The “Roman legacy” in later Southeast Asian history is subtle. Empires like Khmer and later the Muslim sultanates of the Malay Archipelago did not directly inherit Roman culture or religion. However, the ancient trade connections persisted in memory and material. Even in medieval times, Arab, Persian, Indian and Chinese traders continued those old links, now conveying Islam and new dynasties instead of pagan Roman goods. Remarkably, Roman coins kept turning up in later periods as curiosities: besides the Victorinus denarius in Thailand, one Roman coin was famously found in 1930 at Kedah (Bujang Valley, Malaysia) – though some of those old claims remain debated.
In Europe, Renaissance cartographers revived Ptolemy’s Geography, and sailors remembered legends of distant lands (the name Chersonese Aurea lived on in maps). But it was not until the Age of Exploration (16th century) that Europeans again fully penetrated Southeast Asia – this time seeking the spices that Romans once dreamed of. By then, Indonesia and the Malay Peninsula had their own powerful states (like the Malacca Sultanate) and were part of an Islamic trading world.

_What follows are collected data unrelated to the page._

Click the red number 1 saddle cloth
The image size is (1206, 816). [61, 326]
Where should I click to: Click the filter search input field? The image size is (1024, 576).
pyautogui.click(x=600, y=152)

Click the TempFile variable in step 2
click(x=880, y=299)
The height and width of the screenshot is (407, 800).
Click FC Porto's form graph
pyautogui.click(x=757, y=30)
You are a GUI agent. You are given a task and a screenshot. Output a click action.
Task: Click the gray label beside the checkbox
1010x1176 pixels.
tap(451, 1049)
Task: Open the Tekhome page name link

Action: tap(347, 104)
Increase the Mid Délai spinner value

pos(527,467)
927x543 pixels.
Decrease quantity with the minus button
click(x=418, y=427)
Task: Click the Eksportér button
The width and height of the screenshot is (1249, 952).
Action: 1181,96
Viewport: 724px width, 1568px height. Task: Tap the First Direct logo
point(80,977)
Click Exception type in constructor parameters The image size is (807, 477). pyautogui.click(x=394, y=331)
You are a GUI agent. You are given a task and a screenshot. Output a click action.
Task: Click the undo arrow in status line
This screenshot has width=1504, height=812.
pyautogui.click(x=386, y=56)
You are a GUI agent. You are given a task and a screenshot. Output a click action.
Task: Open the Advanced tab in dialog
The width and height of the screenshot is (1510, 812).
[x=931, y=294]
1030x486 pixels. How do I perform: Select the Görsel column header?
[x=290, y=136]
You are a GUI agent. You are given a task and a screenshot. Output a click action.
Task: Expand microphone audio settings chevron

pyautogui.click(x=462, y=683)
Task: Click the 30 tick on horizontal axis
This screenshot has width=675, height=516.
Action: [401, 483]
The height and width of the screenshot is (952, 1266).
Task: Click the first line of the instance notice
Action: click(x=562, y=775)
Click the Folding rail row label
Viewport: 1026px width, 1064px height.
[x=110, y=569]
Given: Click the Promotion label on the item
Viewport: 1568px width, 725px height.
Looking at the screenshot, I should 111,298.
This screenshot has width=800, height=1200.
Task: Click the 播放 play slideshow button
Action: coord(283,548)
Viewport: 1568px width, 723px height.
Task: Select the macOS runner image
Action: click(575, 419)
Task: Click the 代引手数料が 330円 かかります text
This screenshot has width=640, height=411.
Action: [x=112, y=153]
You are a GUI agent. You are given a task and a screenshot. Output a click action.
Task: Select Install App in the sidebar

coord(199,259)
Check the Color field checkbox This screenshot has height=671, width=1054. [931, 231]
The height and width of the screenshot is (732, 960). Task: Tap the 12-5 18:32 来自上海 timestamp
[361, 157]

Today, the physical echoes of Rome in Southeast Asia – coins, beads, amphora fragments – are scattered museum pieces. Each one tells a story. For example, a small Roman silver coin dug up near an ancient temple sends imaginations flying: how did it get there? The answer lies in a millennia-old network of merchants and monsoons. Our modern scholars piece together that story from layers of dirt and faded books. While Rome and the Malay kingdoms never met armies or built roads to each other, they were part of a shared economic world. The Roman Empire and the Malay world converged not in conquest but in commerce.
References
Historians and archaeologists have documented these links. Excavations at Vietnam’s Oc Eo site found Roman coins and glassware. Reports from Thailand describe Roman-style gold pendants and the lone Roman coin of Emperor Victorinus at U Thong. Chinese chronicles of the Han period speak of Southeast Asian kingdoms trading with the world beyond. Modern studies (e.g. analyses of ancient coins and beads) confirm a network of trade from the Near East through India to Southeast Asia. Taken together, these findings tell the complete story of a distant but real encounter between Rome and the Malay world.